Abortion

Missouri Republicans Go After Abortion Patients’ Personal Information

"It is deeply, deeply concerning that in 2016 we are talking about jailing women’s healthcare providers for protecting their patients’ privacy," said Mary Kogut, president and CEO of Planned Parenthood's St. Louis affiliate.

State Sen. Kurt Schaefer filed SR 1793 on March 30, which summons Mary Kogut, president and CEO of Planned Parenthood of the St. Louis Region and Southwest Missouri, to explain why she has not complied with a GOP-led subpoena. Comcast Kansas City / YouTube

Officials from a Planned Parenthood affiliate in St. Louis are protecting the privacy of people seeking abortion care after a Republican-led Missouri Senate committee moved to punish the clinic’s leader with fines and jail time for protecting patient documents.

State Sen. Kurt Schaefer (R-Columbia), the chairperson of the Senate Interim Committee on the Sanctity of Life, filed SR 1793 on March 30, which summons Mary Kogut, president and CEO of Planned Parenthood of the St. Louis Region and Southwest Missouri, to appear before the state senate on April 18 to explain why she has not complied with a GOP-led subpoena.

Issued in November, the subpoena is part of Republican lawmakers’ ongoing investigation into Planned Parenthood’s operations, particularly around its fetal tissue donation practices. It demanded six years worth of documents about the St. Louis Planned Parenthood affiliate’s abortion care patients, including consent forms, according to the St. Louis Dispatch. The legal request came after Missouri Attorney General Chris Koster, a Democratic gubernatorial hopeful, cleared the affiliate of wrongdoing in September.
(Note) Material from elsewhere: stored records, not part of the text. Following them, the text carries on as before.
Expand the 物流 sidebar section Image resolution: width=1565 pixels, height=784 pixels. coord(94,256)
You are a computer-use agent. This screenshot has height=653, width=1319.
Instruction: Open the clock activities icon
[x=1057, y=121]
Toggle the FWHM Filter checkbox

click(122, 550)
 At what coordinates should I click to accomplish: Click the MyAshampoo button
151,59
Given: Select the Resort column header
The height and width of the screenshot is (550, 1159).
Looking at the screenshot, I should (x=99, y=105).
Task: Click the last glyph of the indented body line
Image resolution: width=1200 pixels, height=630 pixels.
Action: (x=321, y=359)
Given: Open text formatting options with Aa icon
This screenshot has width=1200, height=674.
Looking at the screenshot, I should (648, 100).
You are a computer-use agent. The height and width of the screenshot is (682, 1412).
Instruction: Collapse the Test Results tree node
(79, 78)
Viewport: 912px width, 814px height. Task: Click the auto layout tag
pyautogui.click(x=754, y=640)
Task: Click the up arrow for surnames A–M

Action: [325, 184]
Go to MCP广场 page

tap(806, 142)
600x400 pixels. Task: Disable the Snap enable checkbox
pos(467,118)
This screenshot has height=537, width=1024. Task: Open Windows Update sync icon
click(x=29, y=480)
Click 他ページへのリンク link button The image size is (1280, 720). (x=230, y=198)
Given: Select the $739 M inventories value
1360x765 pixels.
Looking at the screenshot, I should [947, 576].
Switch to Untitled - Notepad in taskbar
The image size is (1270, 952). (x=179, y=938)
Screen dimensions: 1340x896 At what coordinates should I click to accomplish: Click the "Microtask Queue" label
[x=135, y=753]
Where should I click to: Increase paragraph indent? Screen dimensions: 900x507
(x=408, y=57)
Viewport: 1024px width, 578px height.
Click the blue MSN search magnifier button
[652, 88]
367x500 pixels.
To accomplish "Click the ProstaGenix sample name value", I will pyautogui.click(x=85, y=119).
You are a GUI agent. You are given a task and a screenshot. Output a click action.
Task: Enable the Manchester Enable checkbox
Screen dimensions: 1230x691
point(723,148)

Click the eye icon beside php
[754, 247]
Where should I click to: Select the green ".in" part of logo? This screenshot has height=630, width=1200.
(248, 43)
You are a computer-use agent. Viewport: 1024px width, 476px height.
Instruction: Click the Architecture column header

Koster’s office came to the conclusion after reviewing thousands of pages of documents and conducting interviews with representatives from Planned Parenthood and James Miller, owner of Pathology Services, Inc., the laboratory that examines fetal tissue for the St. Louis affiliate.

The Senate Interim Committee on the Sanctity of Life this legislative session has also filed SR 1794, which summons Miller to appear before the state senate. 

Like Kogut, Miller had declined to comply with the GOP-backed subpoena.

Just before Missouri’s 2016 legislative session, some state lawmakers said they were contemplating holding Kogut and Miller in contempt for not fulfilling the subpoena request, according to the Associated Press. The news agency reported that the most recent contempt proceedings in Missouri occurred in 1903.

Filing the resolution represents the first step in the state’s contempt proceedings, which, according to the Missouri Constitution, could lead to Kogut and Miller facing ten days in jail, a $300 fine, or both, the AP reported.

The Missouri State Senate held a hearing April 5 to introduce SR 1793 and to determine whether Kogut and Miller should be found in contempt.

The bill would authorize the state senate Republicans to direct the sergeant-at-arms to bring Kogut and Miller to the state capitol, according to the Springfield News-Leader.

“It is deeply, deeply concerning that in 2016 we are talking about jailing women’s healthcare providers for protecting their patients’ privacy,” Kogut said in a statement published in the Guardian.

Along with patient consent forms, the subpoena demanded the Planned Parenthood affiliate provide the Missouri Senate with all documents referring to Dr. Mary Gatter and Dr. Deborah Nucatola.

The Center for Medical Progress (CMP), an anti-choice front group that has published heavily edited videos purporting to show Planned Parenthood officials illegally trafficking in fetal tissue, featured Nucatola and Gatter in its smear campaign.

CMP officials have worked closely with Republican legislators around the country in attacking Planned Parenthood and its funding. A grand jury tasked with investigating Planned Parenthood instead indicted two CMP activists who covertly recorded videos of the health-care provider and its employees.

In response to the Missouri Senate’s request, a lawyer representing Planned Parenthood said the state senators did not have the authority to subpoena the patient documents and that doing so would violate federal privacy policy, the Guardian reported.

The Planned Parenthood affiliate based in St. Louis provides patients notice of its commitment to following the Health Insurance Portability and Accountability Act (HIPAA). The clinic also provides information about so-called informed consent, which it must follow before performing abortions.

The attack on Planned Parenthood in Missouri is part of a flurry of anti-choice measures in the state, including a pending attempt to defund Planned Parenthood as a Medicaid and Title X provider.

The University of Missouri in September ended a 26-year relationship with Planned Parenthood by canceling contracts in response to GOP lawmakers’ failed investigations into the health-care organization.